Joseph Kenson Sakala, a farmer from Malawi, talks about how fossil fuel extraction polluted his soil and water sources at the COP28 U.N. Climate Summit, Monday, Dec. 11, 2023, in Dubai, United Arab Emirates. Sakala is sharing the story of how fossil fuel development upended his life — and hoping that negotiators listen to many such stories and then move decisively to cut use of the coal, oil and gas warming the planet.(AP Photo/Rafiq Maqbool)
DUBAI, United Arab Emirates (AP) — In the bustling halls where global climate talks are being held, onetime farmer Joseph Kenson Sakala of Malawi is sharing the story of how fossil fuel development upended his life — and hoping that negotiators listen to many such stories and then move decisively to cut use of the coal, oil and gas warming the planet.
Sakala grew maize and produced enough to sustain his family and to help feed his broader community of Mchinji.
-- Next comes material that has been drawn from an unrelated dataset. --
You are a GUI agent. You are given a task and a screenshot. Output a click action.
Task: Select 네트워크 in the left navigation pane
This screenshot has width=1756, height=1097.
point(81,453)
But he was forced out by water and soil pollution from coal mining in his East Africa nation, he said, and Sakala now helps lead a non-governmental organization, Youth for Environment and Sustainable Development, that helps farmers adapt to climate change.
“Climate crisis and damages because of fossil fuel extraction destroyed me,” Sakala said. “Now in Malawi, there are just a few rich people who are making money at the expense of so many people like us who are suffering.”
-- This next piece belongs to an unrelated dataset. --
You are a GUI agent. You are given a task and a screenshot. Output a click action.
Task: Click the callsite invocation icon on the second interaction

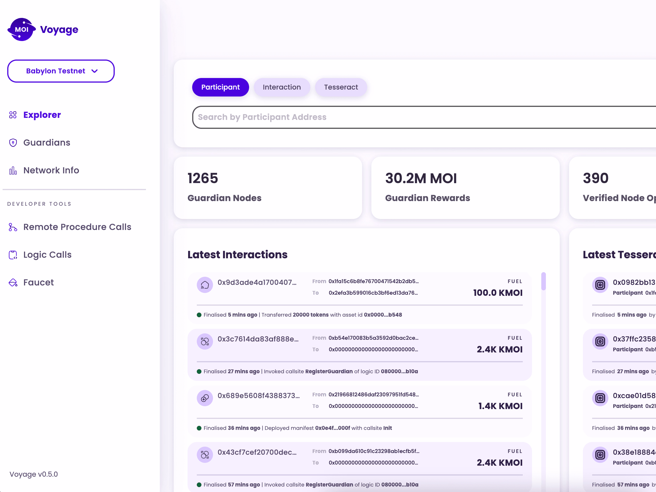[x=205, y=341]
At the COP28 talks in Dubai, the 34-year-old Sakala told his story in a meeting of African countries, spoke with Nepal leaders chairing the group of Least Developed Countries, and hosted an event on fossil fuel extraction’s effects on vulnerable communities. The health issues his community faced from pollution will come to others unless leaders agree to phase out fossil fuels, Sakala said.
The fate of fossil fuels is the central question at the United Nations-led talks, with activists and experts saying a quick phase-out is the only way to bring emissions down sharply enough to avert catastrophic warming. Some oil-rich nations argue instead for a slower and open-ended transition.
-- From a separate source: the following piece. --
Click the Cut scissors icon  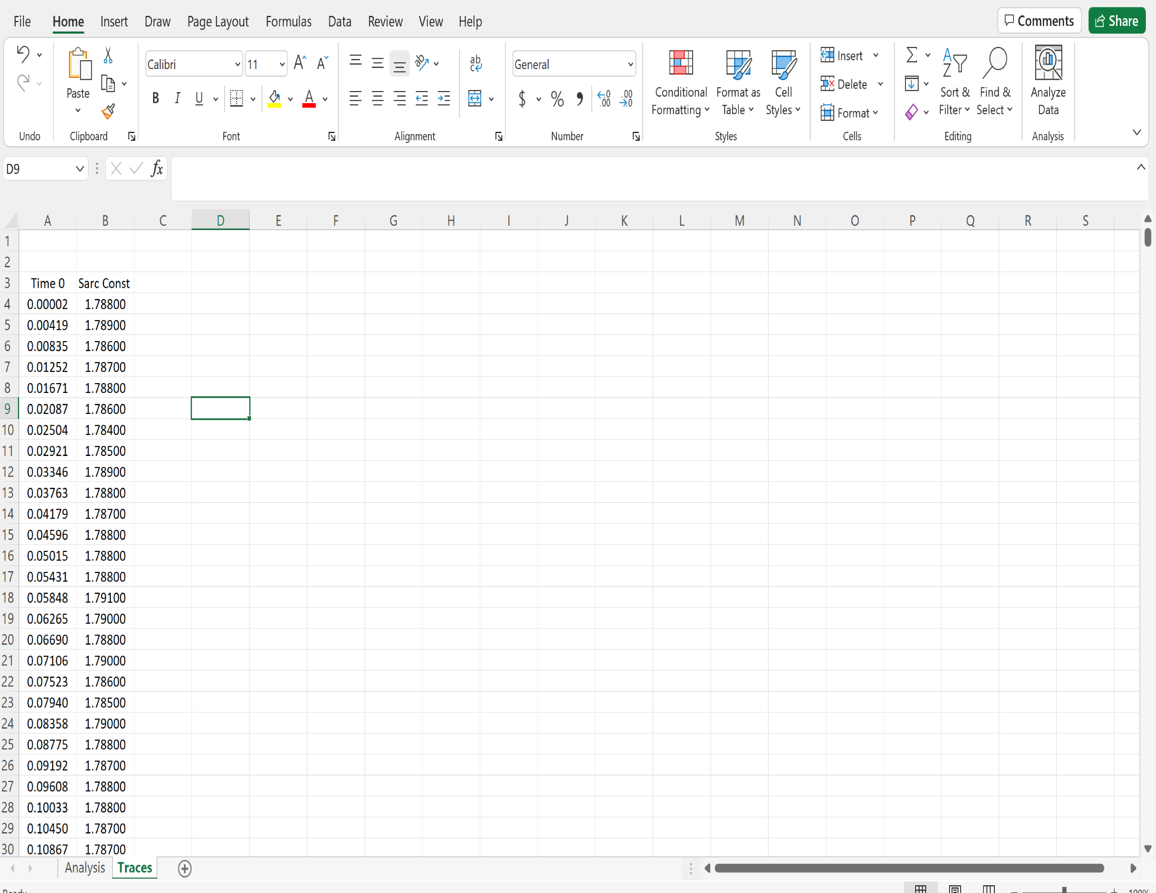point(108,55)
Alice McGown, a mapping specialist who has worked to identify fossil fuels in protected areas for the nonprofit Leave it in the Ground Initiative, said preventing the extraction of those fuels could prevent trillions of dollars in damages from climate change. It’s also essential to staying within the 1.5 degrees Celsius (2.7 Fahrenheit) limit of warming since pre-industrial times called for in the Paris agreement, she said.
“It is clear that the vast majority of fossil fuels must stay unburned. The International Energy Agency has pointed to the incompatibility of new fossil fuel extraction projects with the Paris targets and keeping fossil fuels in the ground has been described as the next big step in climate policy,” she said.
Soumya Dutta, a researcher and activist, described the potential impact of coal mining in a central India forest that is home to a diverse ecology and tribal communities. Some mining has already taken a toll on Hasdeo Arand, a forest of about 656 square miles (1,700 square kilometers), and more is expected.
“The impact would be felt not just on Indigenous groups but the biodiversity too,” Dutta said. “Hasdeo Arand forest alone is home to 82 species of birds, 167 varieties of vegetation out of which 18 are considered threatened, and endangered butterfly species. The forest is a habitat and a major migratory corridor for elephants, and has had confirmed sightings of tigers.”
With most of India’s energy coming from coal and oil, it’s reluctant to commit to phasing out completely, said Dutta, a key coordinator with India-based Movement for Advancing Understanding on Sustainability And Mutuality, a coalition of more than 40 organizations and networks working on sustainability.
That’s despite evidence of increases in extreme weather — flooding, droughts and heat waves — that have hit India and other countries in recent years, he said.
Kjell Kuhne, director of the Leave it in the Ground Initiative, has pointed to major development that COP28’s host nation, the United Arab Emirates, plans for the Persian Gulf’s Marawah Marine Biosphere Reserve, the largest marine protected area in the gulf. He called it “a huge contradiction” as nations meet in Dubai to try to figure out how to head off disastrous climate change.
“Drilling has not yet started and that is why we are here, because if UAE aspires to be in a leadership role in certain spaces and this is something it should not be done and there should be a definitive push to absolute phase out,” he said.